I've been experiencing a strange issue for a few weeks. Every now and then when playing games (So far it has happened in AC:Origins, Lords of the Fallen, Dragon's Dogma 2) GPU utilization suddenly drops to 0%, along with GPU power, core voltage, and basically all other GPU metrics, and the game either freezes or stutters unplayably. Eventually (sometimes a few seconds, sometimes 30 seconds or so) it resumes normal operation. Here is a picture from OCCT that shows the problem:

https://imgur.com/a/KdzvHoY

View: https://imgur.com/a/KdzvHoY

CPU and PSU metrics seem unaffected, and the GPU does not produce any artifacts, and remains perfectly stable in 3DMARK (99.7% frame consistency in a prolonged stress test) and other benchmarks/stability tests. I am using the latest AMD drivers, but the issue started happening with the previous one, that I had been using for a while when it first happened, so it's unlikely to be a driver issue.
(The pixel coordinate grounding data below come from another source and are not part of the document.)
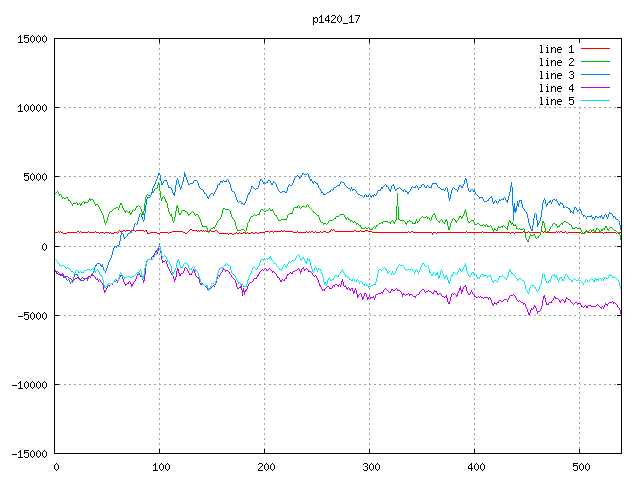This screenshot has height=480, width=640.
Task: Click the cyan line 5 legend sample
Action: coord(595,101)
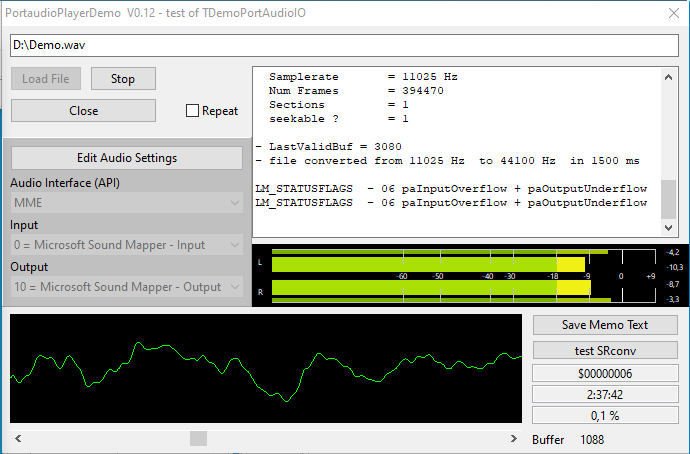Screen dimensions: 690x454
Task: Open Edit Audio Settings
Action: pos(126,158)
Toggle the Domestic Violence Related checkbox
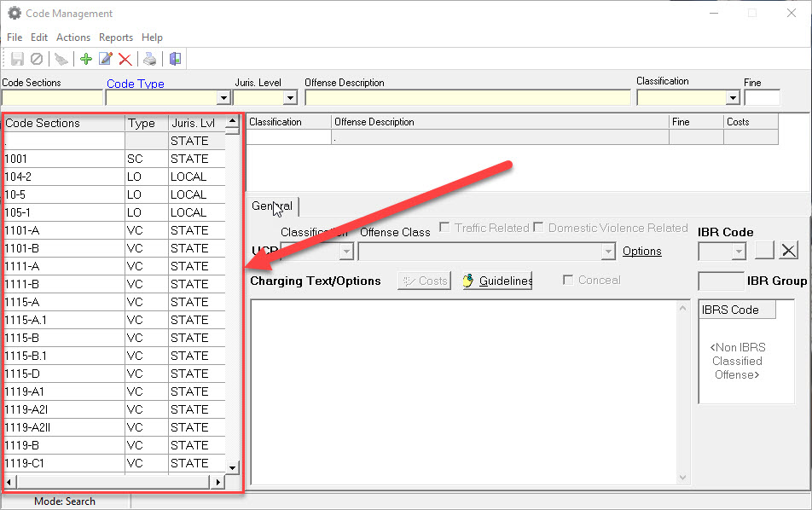 click(x=538, y=228)
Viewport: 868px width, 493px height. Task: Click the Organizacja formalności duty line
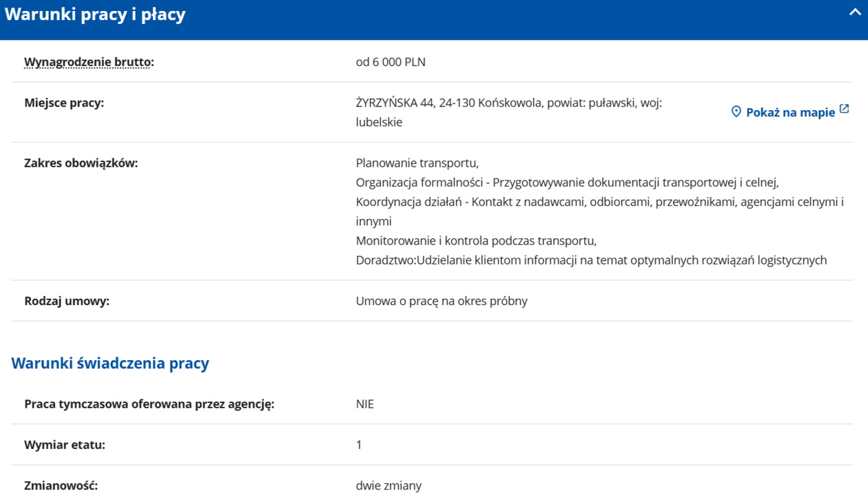coord(567,182)
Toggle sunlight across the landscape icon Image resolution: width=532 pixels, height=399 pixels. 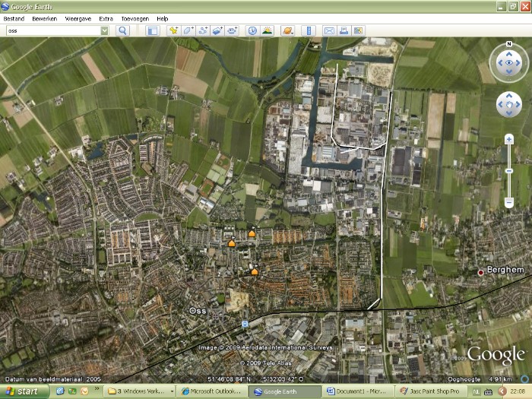[x=268, y=30]
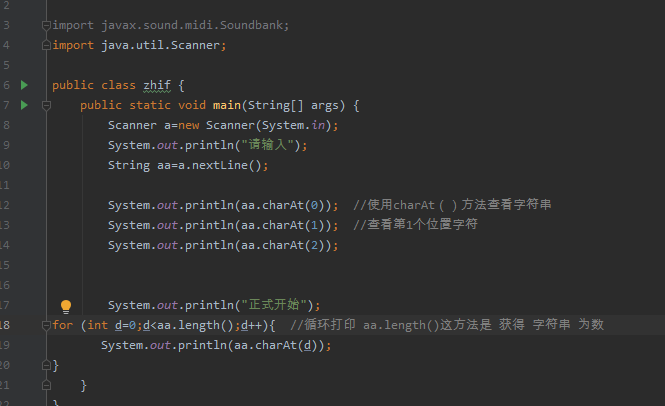665x406 pixels.
Task: Click the aa.length() call in the for loop
Action: 199,325
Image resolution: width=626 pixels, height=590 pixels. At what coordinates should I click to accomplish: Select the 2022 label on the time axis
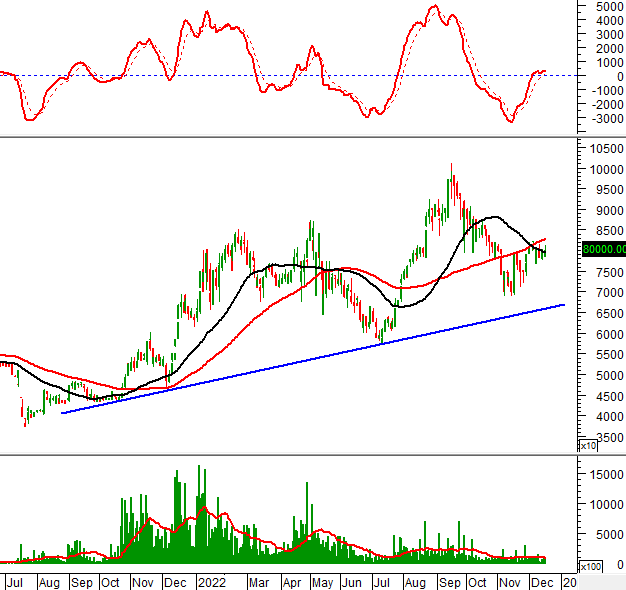pyautogui.click(x=211, y=581)
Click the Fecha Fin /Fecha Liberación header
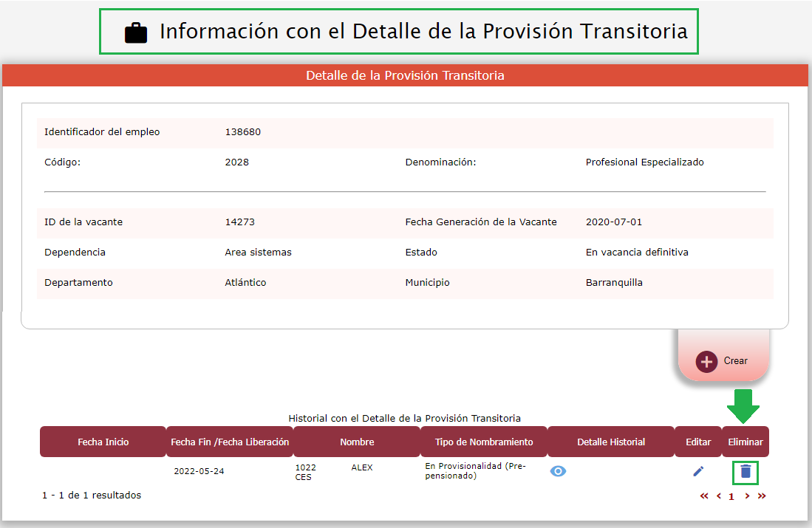Viewport: 812px width, 528px height. 230,442
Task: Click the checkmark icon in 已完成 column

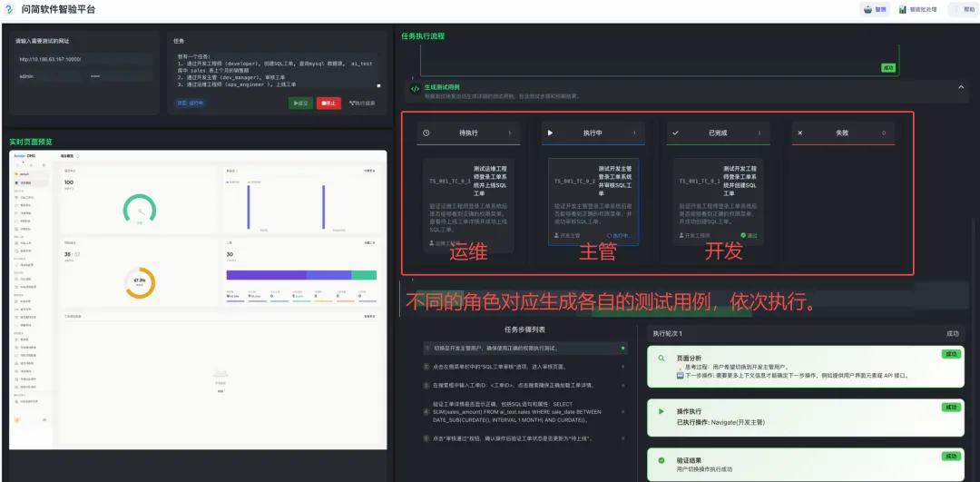Action: (x=676, y=133)
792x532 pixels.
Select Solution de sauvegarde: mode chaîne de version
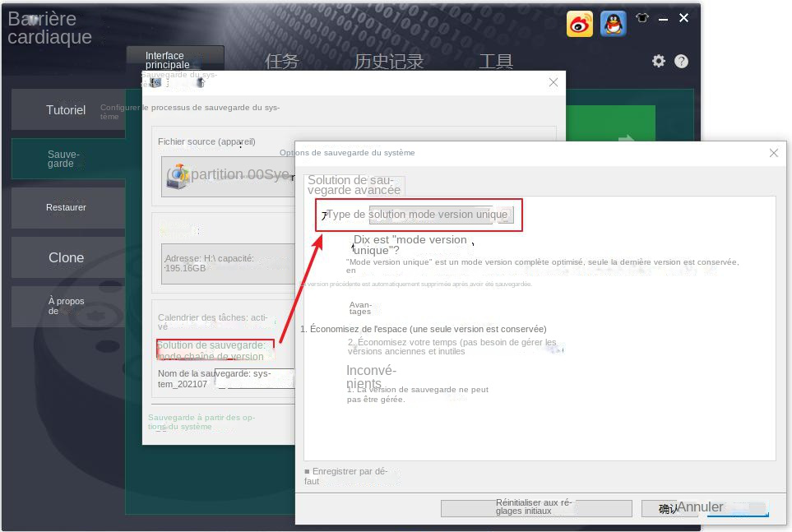click(x=215, y=350)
Nothing in my configuration has changed recently, except for getting a new screen (Alienware 2724DM). My GPU is fairly heavily overclocked. My specs:

Gigabyte Z790 UD AX
Intel i5 13600KF
AMD RX6800
Corsair Vengeance DDR5 6000, 32GB
Samsung 980 PRO 2TB
Asus ROG STRIX 850W Gold PSU
Be Quiet Dark Rock 4 cooler.

My GPU is fairly heavily overclocked (it is running at 2500Mhz) but thermals are within acceptable range (highest hotspot has ever gotten was around 82-83 degrees celsius), CPU never reaches 70. Does anyone have a clue why this may be happening or how to troubleshoot it? I am comfortable doing software stuff, but since my PC is still under warranty, and was custom-built in a shop, I cannot really dig around inside it.

Thanks in advance!

Roland Of Gilead · Apr 30, 2024

BaaaaL44 said:
I've been experiencing a strange issue for a few weeks. Every now and then when playing games (So far it has happened in AC:Origins, Lords of the Fallen, Dragon's Dogma 2) GPU utilization suddenly drops to 0%, along with GPU power, core voltage, and basically all other GPU metrics, and the game either freezes or stutters unplayably. Eventually (sometimes a few seconds, sometimes 30 seconds or so) it resumes normal operation. Here is a picture from OCCT that shows the problem:

https://imgur.com/a/KdzvHoY

View: https://imgur.com/a/KdzvHoY

CPU and PSU metrics seem unaffected, and the GPU does not produce any artifacts, and remains perfectly stable in 3DMARK (99.7% frame consistency in a prolonged stress test) and other benchmarks/stability tests. I am using the latest AMD drivers, but the issue started happening with the previous one, that I had been using for a while when it first happened, so it's unlikely to be a driver issue. Nothing in my configuration has changed recently, except for getting a new screen (Alienware 2724DM). My GPU is fairly heavily overclocked. My specs:

Gigabyte Z790 UD AX
Intel i5 13600KF
AMD RX6800
Corsair Vengeance DDR5 6000, 32GB
Samsung 980 PRO 2TB
Asus ROG STRIX 850W Gold PSU
Be Quiet Dark Rock 4 cooler.

My GPU is fairly heavily overclocked (it is running at 2500Mhz) but thermals are within acceptable range (highest hotspot has ever gotten was around 82-83 degrees celsius), CPU never reaches 70. Does anyone have a clue why this may be happening or how to troubleshoot it? I am comfortable doing software stuff, but since my PC is still under warranty, and was custom-built in a shop, I cannot really dig around inside it.

Thanks in advance!

Hey there,

So, what happens when you run everything stock. No OC's? Same issues?

BaaaaL44 · Apr 30, 2024

Roland Of Gilead said:
Hey there,

So, what happens when you run everything stock. No OC's? Same issues?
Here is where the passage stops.